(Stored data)
********

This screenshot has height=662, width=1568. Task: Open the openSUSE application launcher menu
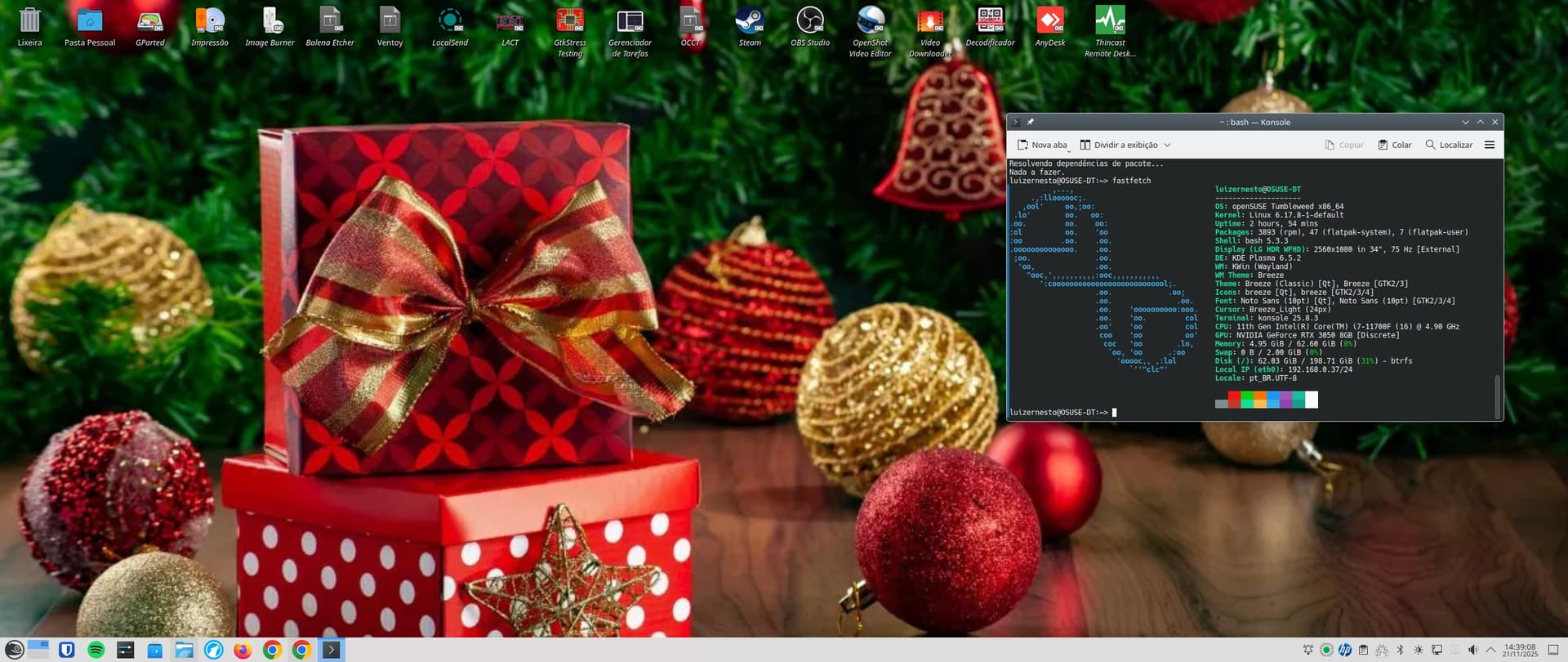14,650
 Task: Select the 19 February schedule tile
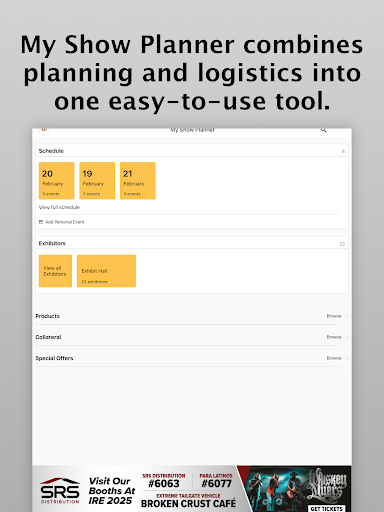tap(97, 181)
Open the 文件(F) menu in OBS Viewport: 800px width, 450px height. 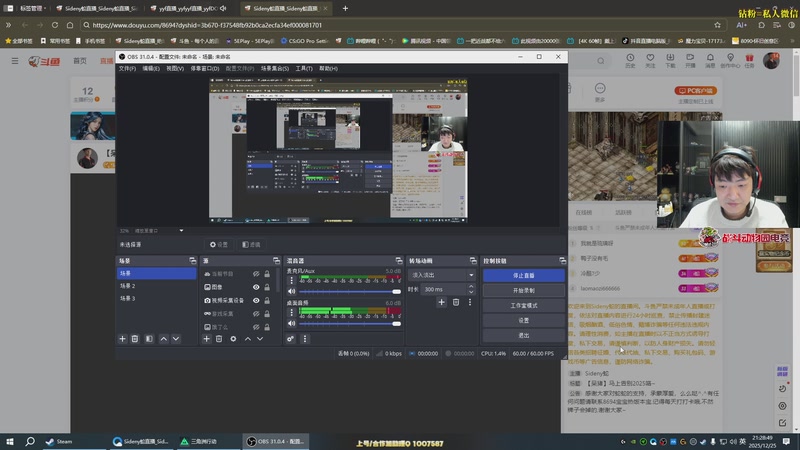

********

▸ ASSIGNED TASK:
If pictures appear in the data, omit them and copy all other parts exactly.

▸ OUTPUT OF THE EXERCISE:
This screenshot has height=662, width=1568. Task: Open the openSUSE application launcher menu
14,650
 Task: Select the 19 February schedule tile
tap(97, 181)
Open the 文件(F) menu in OBS Viewport: 800px width, 450px height. 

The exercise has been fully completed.